The UK’s Independent Newspaper published an article on Saturday saying that the Prince was aggressive and ambitious. Describing Saudi Arabia’s Defense Minister, Mohammad Bin Salman, as the most dangerous man in the world.

The article began with a biography on the Prince who was only 12 when he began attending his father’s meetings the then governor of Saudi Arabia’s Riyadh Province and trading in shares and property. But Author Bill Law criticized him for plunging the country into a brutal war in Yemen with no end in sight, describing him as power lover.

Bill law wrote that within the Saudi religious and business elite it was well understood that if you wanted to see the father you had to go through the son, and Every step of the way, Prince Mohammed has been with his father, who took his favored son with him as he rose in the hierarchy of the House of Saud.

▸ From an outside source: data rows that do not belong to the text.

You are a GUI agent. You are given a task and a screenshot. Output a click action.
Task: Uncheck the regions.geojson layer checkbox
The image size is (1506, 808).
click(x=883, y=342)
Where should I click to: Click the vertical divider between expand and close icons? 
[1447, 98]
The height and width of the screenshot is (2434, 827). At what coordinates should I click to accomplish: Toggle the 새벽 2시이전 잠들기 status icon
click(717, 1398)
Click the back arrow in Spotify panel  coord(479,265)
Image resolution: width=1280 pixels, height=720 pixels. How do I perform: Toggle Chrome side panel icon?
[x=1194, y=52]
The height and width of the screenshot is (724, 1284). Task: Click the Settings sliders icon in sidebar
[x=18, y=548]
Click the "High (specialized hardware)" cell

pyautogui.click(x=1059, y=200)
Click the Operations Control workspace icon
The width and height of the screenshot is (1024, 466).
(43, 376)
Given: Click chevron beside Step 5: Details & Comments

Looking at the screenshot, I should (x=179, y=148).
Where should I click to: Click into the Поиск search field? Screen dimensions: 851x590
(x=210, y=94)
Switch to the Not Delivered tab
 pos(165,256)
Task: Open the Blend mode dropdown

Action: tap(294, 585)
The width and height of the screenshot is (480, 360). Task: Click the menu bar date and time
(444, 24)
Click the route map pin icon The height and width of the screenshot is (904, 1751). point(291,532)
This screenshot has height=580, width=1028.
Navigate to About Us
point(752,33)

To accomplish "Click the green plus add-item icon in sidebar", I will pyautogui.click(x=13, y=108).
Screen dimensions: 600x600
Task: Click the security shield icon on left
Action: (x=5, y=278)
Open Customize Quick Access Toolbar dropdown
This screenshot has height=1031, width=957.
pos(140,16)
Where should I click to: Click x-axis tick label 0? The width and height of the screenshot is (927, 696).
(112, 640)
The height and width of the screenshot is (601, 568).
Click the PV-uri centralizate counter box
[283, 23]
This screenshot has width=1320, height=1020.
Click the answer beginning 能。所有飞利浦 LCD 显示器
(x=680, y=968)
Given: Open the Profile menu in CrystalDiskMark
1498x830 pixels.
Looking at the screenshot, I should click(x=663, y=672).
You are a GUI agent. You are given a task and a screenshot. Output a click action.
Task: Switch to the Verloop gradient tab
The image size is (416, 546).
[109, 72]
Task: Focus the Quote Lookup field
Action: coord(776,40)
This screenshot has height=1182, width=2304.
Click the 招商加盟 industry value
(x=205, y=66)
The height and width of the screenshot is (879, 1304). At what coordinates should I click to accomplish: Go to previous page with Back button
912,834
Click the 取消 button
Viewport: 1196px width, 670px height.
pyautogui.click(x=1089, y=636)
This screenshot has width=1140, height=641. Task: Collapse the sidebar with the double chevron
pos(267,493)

It must have seemed a very good idea at the time: the young, ambitious son of an aged king leading a war against a rebellion in a troubled southern neighbor. That the rebellion was supported by Iran made the adventure even more attractive.

Writer said enemies within the ruling family decried the arrogance of the young prince, even going so far as to call for his ousting along with his father and Mohammed bin Nayef.

But those calls have led nowhere. The question remains, though, how far his impetuous nature will take him in the conflict with Iran.

Writer says that it was not outside the realm of possibility that this brilliant, brash young man casting himself in his grandfather’s mould as a Sunni warrior may be weighing up the options, may be thinking of a military strike against Iran, saying the idea was frightening in a region already rived by sectarian war.

He has amassed a vast fortune, but it is power, not money, that drives the prince. When Salman ascended the Saudi throne in January 2015, he was already ailing and relying heavily on his son.

Prince Mohammed was appointed Defense Minister; put in charge of Aramco, the national energy company; made the head of a powerful new body, the Council for Economic and Development Affairs with oversight over every ministry, and put in charge of the kingdom’s public investment fund.

The newspaper points out that power were dramatically increased in the first few months of Salman’s rule.

At the end of last year the BND, the German intelligence agency, published a remarkable one and a half page memo saying that Saudi Arabia had adopted an impulsive policy of intervention.

Spy agencies do not normally hand out such politically explosive documents to the press criticizing the leadership of a close and powerful ally such as Saudi Arabia.

It portrayed Saudi defense minister and Deputy Crown Prince Mohammed bin Salman the powerful 29 year old favorite son of the ageing King Salman, who is suffering from dementia as a political gambler who is destabilizing the Arab world through proxy wars in Yemen and Syria.